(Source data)

---*---

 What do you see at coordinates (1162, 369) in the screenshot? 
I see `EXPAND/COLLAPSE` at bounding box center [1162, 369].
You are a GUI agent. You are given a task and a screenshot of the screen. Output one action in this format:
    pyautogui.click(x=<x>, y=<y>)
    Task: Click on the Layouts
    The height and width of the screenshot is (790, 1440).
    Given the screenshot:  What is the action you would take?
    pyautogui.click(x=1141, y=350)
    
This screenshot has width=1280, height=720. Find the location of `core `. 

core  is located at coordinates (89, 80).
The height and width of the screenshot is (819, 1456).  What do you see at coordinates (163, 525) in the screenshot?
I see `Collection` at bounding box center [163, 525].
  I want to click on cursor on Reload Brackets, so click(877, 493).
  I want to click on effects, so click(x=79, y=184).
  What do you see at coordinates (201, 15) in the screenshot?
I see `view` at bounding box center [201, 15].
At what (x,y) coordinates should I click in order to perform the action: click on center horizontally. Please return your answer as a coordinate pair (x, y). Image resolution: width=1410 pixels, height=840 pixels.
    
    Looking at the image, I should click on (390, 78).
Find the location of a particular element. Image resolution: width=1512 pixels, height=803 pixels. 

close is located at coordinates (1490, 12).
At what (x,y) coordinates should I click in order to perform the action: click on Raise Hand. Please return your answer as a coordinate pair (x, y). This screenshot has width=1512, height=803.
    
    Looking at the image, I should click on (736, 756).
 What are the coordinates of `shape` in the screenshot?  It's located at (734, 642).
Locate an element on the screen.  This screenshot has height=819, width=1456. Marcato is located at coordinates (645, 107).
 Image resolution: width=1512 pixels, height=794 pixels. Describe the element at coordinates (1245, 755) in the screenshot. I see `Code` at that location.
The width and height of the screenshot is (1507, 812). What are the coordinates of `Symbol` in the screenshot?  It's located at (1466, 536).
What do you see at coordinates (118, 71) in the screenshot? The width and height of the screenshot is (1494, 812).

---*---

**EXERCISE OBJECTIVE**:
Arrange every line of the entries above as a Markdown table with the columns "Row" and "Line": number each row and place the line beside it. Omit blank lines.

**TASK OUTPUT**:
| Row | Line |
|---|---|
| 1 |  What do you see at coordinates (1162, 369) in the screenshot?  |
| 2 | I see `EXPAND/COLLAPSE` at bounding box center [1162, 369]. |
| 3 | You are a GUI agent. You are given a task and a screenshot of the screen. Output one action in this format: |
| 4 |     pyautogui.click(x=<x>, y=<y>) |
| 5 |     Task: Click on the Layouts |
| 6 |     The height and width of the screenshot is (790, 1440). |
| 7 |     Given the screenshot:  What is the action you would take? |
| 8 |     pyautogui.click(x=1141, y=350) |
| 9 | This screenshot has width=1280, height=720. Find the location of `core `.  |
| 10 | core  is located at coordinates (89, 80). |
| 11 | The height and width of the screenshot is (819, 1456).  What do you see at coordinates (163, 525) in the screenshot? |
| 12 | I see `Collection` at bounding box center [163, 525]. |
| 13 |   I want to click on cursor on Reload Brackets, so click(877, 493). |
| 14 |   I want to click on effects, so click(x=79, y=184). |
| 15 |   What do you see at coordinates (201, 15) in the screenshot? |
| 16 | I see `view` at bounding box center [201, 15]. |
| 17 | At what (x,y) coordinates should I click in order to perform the action: click on center horizontally. Please return your answer as a coordinate pair (x, y). Image resolution: width=1410 pixels, height=840 pixels. |
| 18 |     Looking at the image, I should click on (390, 78). |
| 19 | Find the location of a particular element. Image resolution: width=1512 pixels, height=803 pixels.  |
| 20 | close is located at coordinates (1490, 12). |
| 21 | At what (x,y) coordinates should I click in order to perform the action: click on Raise Hand. Please return your answer as a coordinate pair (x, y). This screenshot has width=1512, height=803. |
| 22 |     Looking at the image, I should click on (736, 756). |
| 23 |  What are the coordinates of `shape` in the screenshot?  It's located at (734, 642). |
| 24 | Locate an element on the screen.  This screenshot has height=819, width=1456. Marcato is located at coordinates (645, 107). |
| 25 |  Image resolution: width=1512 pixels, height=794 pixels. Describe the element at coordinates (1245, 755) in the screenshot. I see `Code` at that location. |
| 26 | The width and height of the screenshot is (1507, 812). What are the coordinates of `Symbol` in the screenshot?  It's located at (1466, 536). |
| 27 | What do you see at coordinates (118, 71) in the screenshot? The width and height of the screenshot is (1494, 812). |